**Source document:**
───
I've used some that was 2 years old and it was fine. However I think you should contact them through their website and hear it straight from the horse's mouth

concretemasonry 10-30-2007 09:04 PM

Quikrete Shelf Life
It depends on how old it was when you bought it and how you and the others ahead of you stored and handled it.

Material Tester 10-30-2007 11:16 PM

As long as the material is still loose or will become loose with a little shaking Quikrete is a cement based product and cement really doesn't have a limit on shelf life as long as it hasn't been exposed to excess moisture or water.

randa 01-15-2008 08:41 PM

hi guys,

I hope not to be asking too goofy of a question here, but here goes:

my question has to do with the reliability (sturdiness) of the quikrete mortar bags

I know this sounds pretty wacky, so let me explain

we have 25 80# bags of quikrete mortar mix left over from a block wall project from a few years back (my dad passed away two years ago, he built the wall maybe a year or two before)

living in the southwest where there's not much inclement weather, we have it stacked on pallets, against the stucco house wall, on a back patio that is fully covered by a roof

it's been there a while, as I say, and we have offered it as a freebie to a church group, who say they want it, but have been slow about coming to collect it; in the meantime, the first layer of paper on the bags has started to split and peel back (probably from the strong sun here) but the interior bags, with one exception, seem okay

this is a very dry climate (high desert), tends to be windy seasonally

are we facing a probable/possible mess here? how likely is it that the bags will split and spill massively when they are collected and loaded onto a truck?
───
**Short problem:** Reproduce the passage of the Quikrete shelf-life thread from "I hope not to" up to and including "or two before)".

**Collected material:**
───
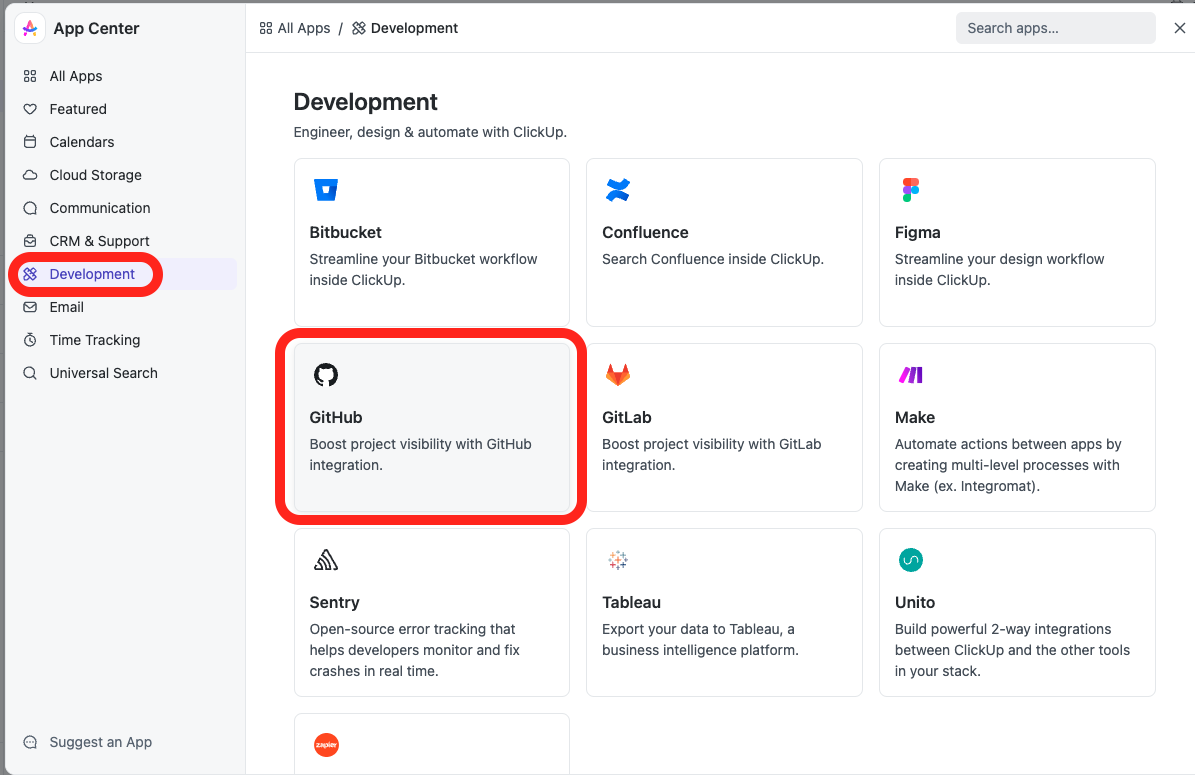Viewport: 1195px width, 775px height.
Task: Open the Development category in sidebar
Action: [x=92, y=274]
───
**Problem solution:**
I hope not to be asking too goofy of a question here, but here goes:

my question has to do with the reliability (sturdiness) of the quikrete mortar bags

I know this sounds pretty wacky, so let me explain

we have 25 80# bags of quikrete mortar mix left over from a block wall project from a few years back (my dad passed away two years ago, he built the wall maybe a year or two before)